Panelists Offer Up Video Content Tips

Gretchen Gallen
PHOENIX, AZ -- At the tail end of a successful and well-attended industry conference, a panel of content producers joined together at The Phoenix Forum to share with adult webmasters some of the tips and tactics that have served their distinguished careers.

"They [talent] are there reflecting light and we're just there to capture it," said panelist Karl Edwards of Bedfellows, describing his prolific career as a content producer.

Other panel attendees included Warren Chamberlain of, Tim Valenti of Naked Sword, Ron Harris of Ron Harris Studios, Jay Gredina of Club Jenna and the husband of porn icon Jenna Jameson, and Brandon Shalton of

Moderator Randall Crockett of DRM Networks jump-started the panel by asking what the preliminary stages of content production entail.

"Talk to your lawyer," said Gredina. "Find out if you can shoot in that area."

"Casting is key and can really be the problem," said Harris, who reviews talent from all over the world and feels lucky if he can find four really good girls per month to shoot. Harris, who claims never to have laid a finger on any of his talent during his career in producing softcore porn, told the audience that making the talent feel beautiful and sexy is paramount to the success of a shoot. Contingent on that element is a good makeup artist, says Harris.

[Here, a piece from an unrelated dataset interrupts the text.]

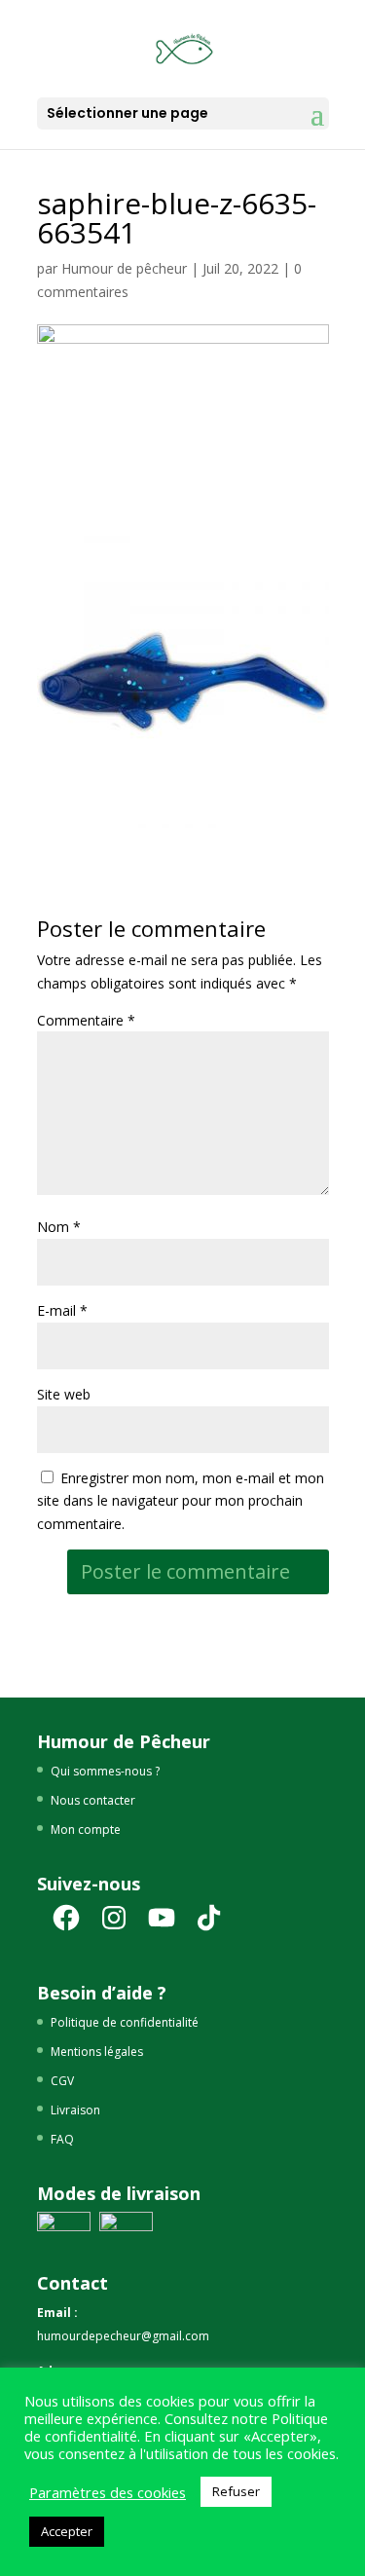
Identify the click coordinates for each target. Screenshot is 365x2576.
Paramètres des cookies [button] (107, 2492)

"Know your budget and have a very good editor, especially for video," said Valenti, whose company Naked Sword has recently made a foray into producing its own content. Valenti added that his years of experience in working with other people's content enabled him to really understand why some content sells and some doesn't.

Gredina suggested that webmasters entering the content space be fully aware of who their target audience is and how to match their talent accordingly.

"Know the difference between high-end and amateur," said Gredina. "Don't get taken."

Edwards added that content producers need to be realistic about what they can produce given the talent resources in their area. "It's a very delicate balance," he cautioned.

Chamberlain described in detail the difficulty in finding models when he was starting his business from scratch. He advertised in local newspapers and endured numerous no-shows for a long time before he established a reputation as a legitimate content producer. Chamberlain also launched a separate website so that talent could look at his work and credentials before deciding to work with him.

Shalton, known for his grassroots Internet lobbying efforts when it comes to keeping adult webmasters informed of some of the legal issues facing their industry, cautioned webmasters to stay on their toes when it comes to age verification, keeping thorough records, and staying at the edge of their game in the event that federal prosecutors come knocking.

"Have as much documentation as you can," he said.

Gredina added that he makes sure all the talent he documents for 2257s are not under the influence of drugs of alcohol. Harris posts the talent's driver's license on his site, blacking out certain personal information, but associating the face with the year of birth.

Shalton further stressed that aside from Acacia, a company that claims to hold the patents to streaming audio and video over the Internet, there are even more companies with patent claims coming down the pike, including a company called USA Video, which claims to have patented the process of downloading video from a server, and Sight Sound, a company that holds patents on the paid download of video content.

Some panelist agreed that while some content producers tend to lean toward shoots that are reliant on storylines, in many cases special effects and too much icing on the cake can alienate an audience that is looking for more straightforward content.

Chamberlain claimed that his fanciest technique in shooting content is fade to black.

"The typical adult customer is coming to ogle pussy and ass," he said frankly, adding that most of his friends watch porn in fast forward, skipping the storyline and just getting to the action.

"They don't want the story, they want the orgasm," said Harris, who says that he works closely with his talent to make sure that they are comfortable enough to actually perform on camera and not fake it.

On a more basic note, Edwards warned webmasters not to overlook the crucial importance of knowing how to use the actual cameras, using B-roll, and following a script, no matter how brief it is.

"Don't just think about putting this on the Internet," said Edwards, "Think of DVDs and creating a secondary distribution source."